Imaging this time series, the team was able to show higher concentrations of larger, more complex molecules and fewer smaller molecules as time elapsed. These results fit with the limited information that was already available about the timing of formation steps, providing further confirmation of the team's success.

Interestingly, this work also confirmed that there are more than one possible paths in ribosome formation, a phenomenon known as parallel assembly that been suggested by prior research but never definitively confirmed.

Long-Term Potential

Williamson says that with the information now at hand, they will be able to move forward with studies of which additional molecules might be present in cells and essential for ribosome formation. Such data could offer exciting medical potential.
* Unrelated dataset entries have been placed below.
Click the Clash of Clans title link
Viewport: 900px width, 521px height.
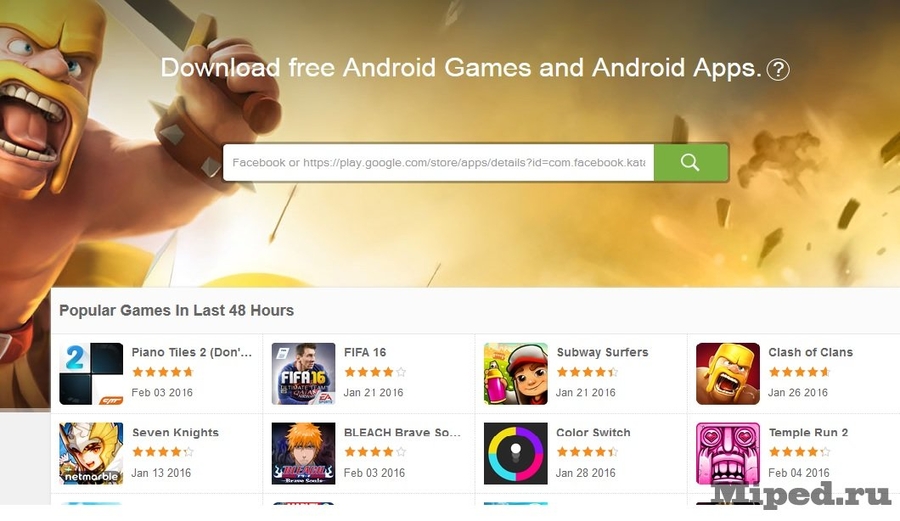point(810,352)
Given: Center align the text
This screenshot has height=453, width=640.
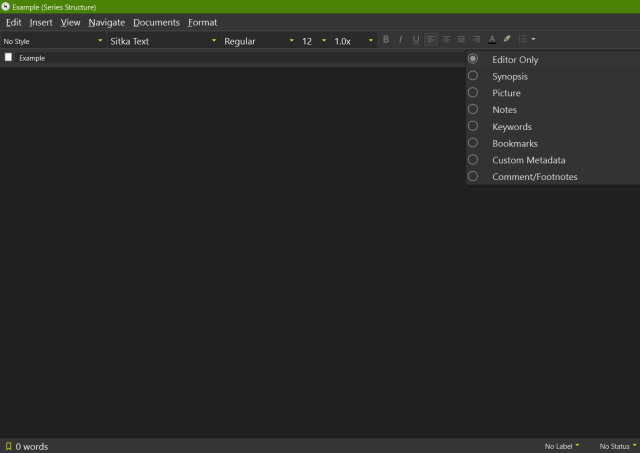Looking at the screenshot, I should coord(446,40).
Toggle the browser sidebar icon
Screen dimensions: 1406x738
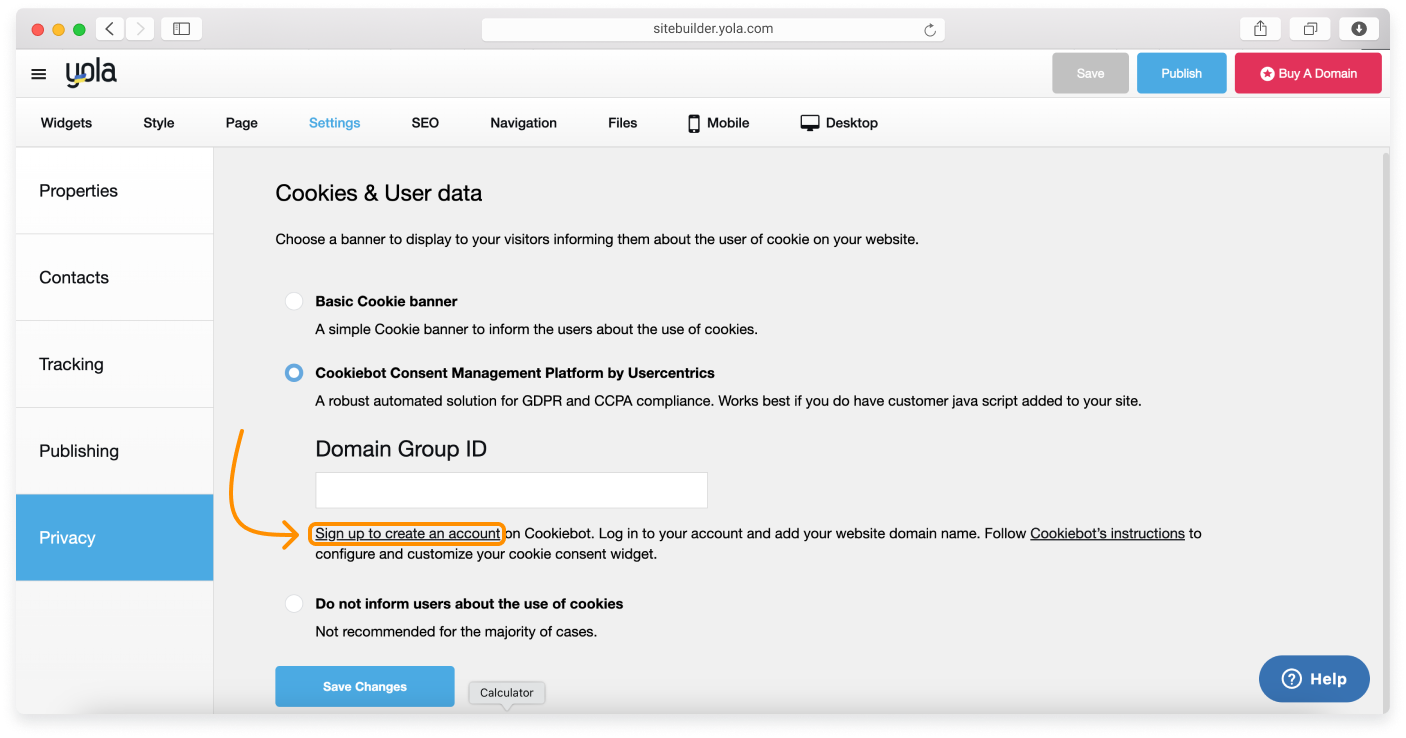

All bacteria contain and are dependent on ribosomes. Identification of molecules required for ribosome assembly could offer new targets for antibiotic drugs aimed at killing bacteria. "If we can figure out how to inhibit assembly, that would be a very important therapeutic avenue," said Williamson.

There are also indications that some diseases such as Diamond Blackfan Anemia might be caused, at least in some cases, by errors in ribosome production. Better understanding of that production could also reveal ways such errors might be repaired to cure or prevent disease.

At the more basic level, this successful project has also proven techniques that Scripps Research scientists and other researchers can apply to allow similar imaging and understanding of other complex but critical cellular processes.

In addition to Williamson, Mulder, Beck, Yoshioka, Potter, and Carragher, authors of the paper, entitled "Visualizing Ribosome Biogenesis: Parallel Assembly Pathways for the 30S Subunit," were Anne Bunner and Ronald Milligan from Scripps Research.

This research was supported by the National Institutes of Health and a fellowship from the National Science Foundation.